Serait-il une victime expiatoire frappée par le destin ? Cette fatalité, il ne l’accepte pas, car il veut déchiffrer le mystère de sa propre existence, qui bascule soudain dans un drame lié à une affaire d’Etat. La suite des événements prouvera que rien n’était dû au hasard…
Aller jusqu’au bout, ouvrir toutes les portes, connaître la face cachée du réel, vivre un amour unique et impossible : telles sont quelques-unes des facettes de ce personnage, promis à la plus extraordinaire des aventures : la traversée de la mort.
Un troisième personnage, l’Annonciateur, diabolique celui-là, hante les déserts pour rameuter des troupes. Dans quel but ?
Tout au long de son existence, l’Egypte fut menacée par les « coureurs des sables », des bandes de pillards plus ou moins nombreuses et organisées. Le désert était considéré comme un lieu redoutable, peuplé de monstres et de créatures dangereuses.

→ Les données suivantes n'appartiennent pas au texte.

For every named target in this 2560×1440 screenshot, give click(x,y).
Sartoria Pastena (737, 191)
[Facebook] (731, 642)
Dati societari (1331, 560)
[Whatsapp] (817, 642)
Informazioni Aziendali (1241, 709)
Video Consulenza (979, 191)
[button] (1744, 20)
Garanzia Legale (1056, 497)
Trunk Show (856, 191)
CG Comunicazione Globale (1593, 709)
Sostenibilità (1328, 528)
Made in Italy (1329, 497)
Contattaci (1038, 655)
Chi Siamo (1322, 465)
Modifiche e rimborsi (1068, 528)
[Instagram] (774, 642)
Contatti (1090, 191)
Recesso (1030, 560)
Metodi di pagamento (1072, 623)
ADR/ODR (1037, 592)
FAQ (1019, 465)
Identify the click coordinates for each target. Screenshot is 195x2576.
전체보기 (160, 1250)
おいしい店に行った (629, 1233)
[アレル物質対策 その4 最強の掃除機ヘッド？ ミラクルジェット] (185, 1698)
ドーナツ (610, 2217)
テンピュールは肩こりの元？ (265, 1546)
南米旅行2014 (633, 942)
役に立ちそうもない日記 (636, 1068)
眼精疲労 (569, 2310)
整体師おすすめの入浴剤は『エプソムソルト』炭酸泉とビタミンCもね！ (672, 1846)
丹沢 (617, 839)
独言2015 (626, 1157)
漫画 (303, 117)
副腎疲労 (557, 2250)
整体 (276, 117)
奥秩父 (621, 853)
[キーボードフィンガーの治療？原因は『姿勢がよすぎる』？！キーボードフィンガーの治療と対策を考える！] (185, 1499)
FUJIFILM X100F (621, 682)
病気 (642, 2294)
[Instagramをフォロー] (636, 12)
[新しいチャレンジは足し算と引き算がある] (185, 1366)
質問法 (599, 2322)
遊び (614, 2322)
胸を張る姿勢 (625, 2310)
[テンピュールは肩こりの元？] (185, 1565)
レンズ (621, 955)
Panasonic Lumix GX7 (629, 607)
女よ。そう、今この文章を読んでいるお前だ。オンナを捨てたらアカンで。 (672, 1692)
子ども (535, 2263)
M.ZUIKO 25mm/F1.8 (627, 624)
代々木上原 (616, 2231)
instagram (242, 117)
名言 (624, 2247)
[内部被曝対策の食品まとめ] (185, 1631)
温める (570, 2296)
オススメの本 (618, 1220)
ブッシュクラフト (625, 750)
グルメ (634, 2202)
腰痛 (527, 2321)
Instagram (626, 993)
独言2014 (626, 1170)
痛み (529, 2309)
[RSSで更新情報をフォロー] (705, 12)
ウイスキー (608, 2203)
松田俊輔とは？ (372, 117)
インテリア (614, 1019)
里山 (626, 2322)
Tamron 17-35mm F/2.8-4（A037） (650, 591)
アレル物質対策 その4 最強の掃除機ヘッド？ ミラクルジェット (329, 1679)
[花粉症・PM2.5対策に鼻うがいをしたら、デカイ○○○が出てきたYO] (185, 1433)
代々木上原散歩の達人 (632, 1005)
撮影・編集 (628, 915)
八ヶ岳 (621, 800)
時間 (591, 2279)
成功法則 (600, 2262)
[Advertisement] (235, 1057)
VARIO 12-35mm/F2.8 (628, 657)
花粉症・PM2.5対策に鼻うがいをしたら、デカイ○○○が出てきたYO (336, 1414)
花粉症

Synthèse de toutes ces forces, l’Annonciateur est animé d’un feu destructeur dont il se sert pour tenter de tuer l’arbre de vie d’Abydos, pour empêcher Osiris de ressusciter, et pour consumer l’institution pharaonique — obstacle à l’expansion de la nouvelle croyance qu’il veut imposer au monde.
Seul interprète de Dieu, l’Annonciateur se désaltère avec le sel de Seth et se transforme en faucon-homme afin de terrasser ses adversaires. Utilisant aussi bien des Cananéens que des dignitaires égyptiens, il se pose, dans les ténèbres, en adversaire insaisissable du pharaon. C’est une civilisation qu’il veut ruiner afin de lui substituer un régime dictatorial, fondé sur une vérité absolue et définitive que nul ne saurait discuter.
Enfin, qu’est-ce que l’« arbre de vie », qui donne son nom à ce premier volume ?
Dans chaque province d’Egypte étaient vénérés un végétal en rapport avec la divinité locale, de même qu’un animal que l’on ne pouvait ni tuer ni manger. Bref, une véritable écologie sacrée.
À Abydos, l’arbre sacré d’Osiris était un acacia. Sa présence sur la butte recouvrant le tombeau du dieu prouvait le succès du processus de résurrection. Mais encore fallait-il en prendre le plus grand soin, de même, par exemple, que du saule de Dendera. L’expression « arbre de vie » est une traduction littérale de l’égyptien khet en ânkh, que l’on retrouve dans la Bible. Et cette vie est précisément celle d’Osiris, régent de l’éternité.